Au Yémen, Layal gère une station-service exclusivement réservée aux femmes, un havre de paix dans un pays déchiré par la guerre. Les règles y sont simples : pas d’hommes, pas d’armes, pas de politique. Quand son tout jeune frère est mobilisé, Layal doit renouer avec sa sœur Shams. Ensemble, elles n’ont que quelques heures pour le sauver. Après avoir réalisé plusieurs documentaires sur la guerre, Sara Ishaq, pour sa première fiction, la laisse hors champ. En revanche, on l’entend, venant sans cesse perturber le cocon protecteur édifié par Layal. On ne nous précise pas la nature du conflit, ni où nous sommes, ni quand.
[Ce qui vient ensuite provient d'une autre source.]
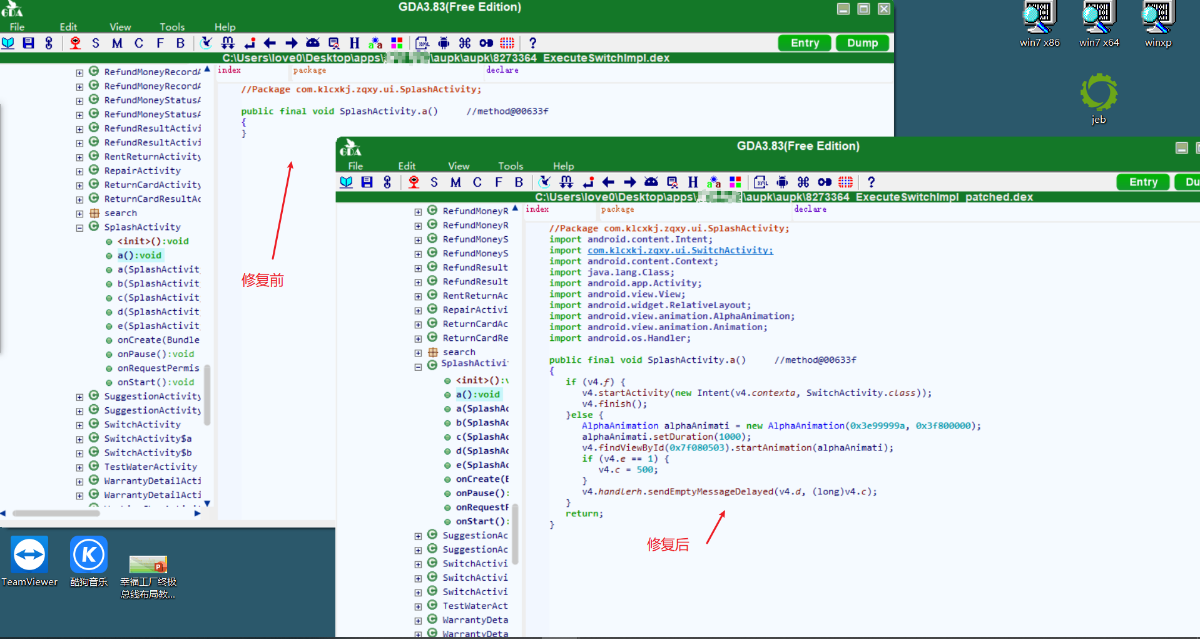Select the S strings button in the front window toolbar
The height and width of the screenshot is (639, 1200).
(x=433, y=182)
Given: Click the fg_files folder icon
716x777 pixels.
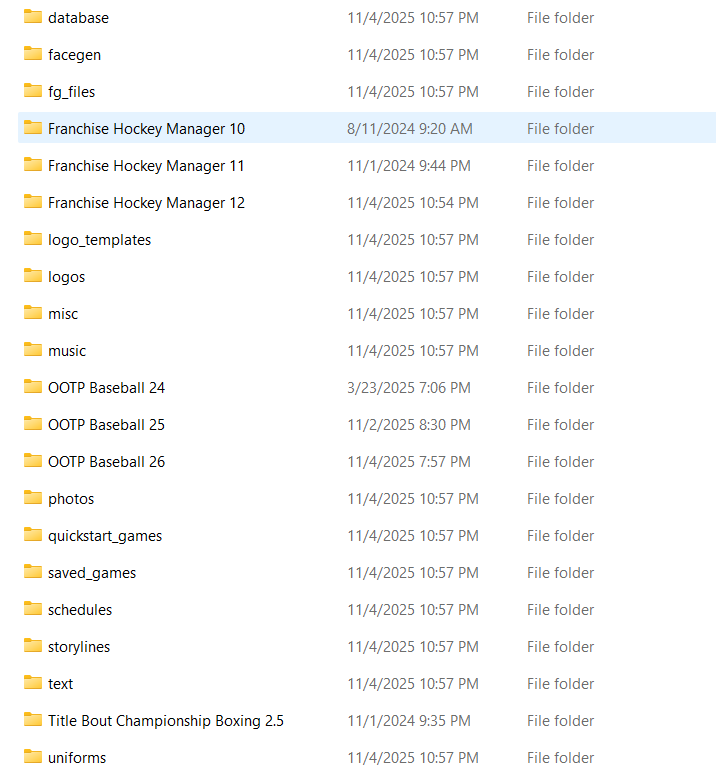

Le film nous interpelle quant aux moyens de résistance que chacun peut trouver pour affronter le drame. Layal (« la nuit ») et Shams (« le soleil ») apportent chacune des réponses différentes, et l’humour de la communauté féminine semble un rempart pour ne pas sombrer. Interprétées par des actrices yéménites majoritairement non professionnelles, avec une méthode de travail préservant leur spontanéité, ces femmes sont vives et authentiques. Tout en étant fortement inspiré par le réel, Les femmes de la station ressemble à un conte que l’on prend beaucoup de plaisir à suivre.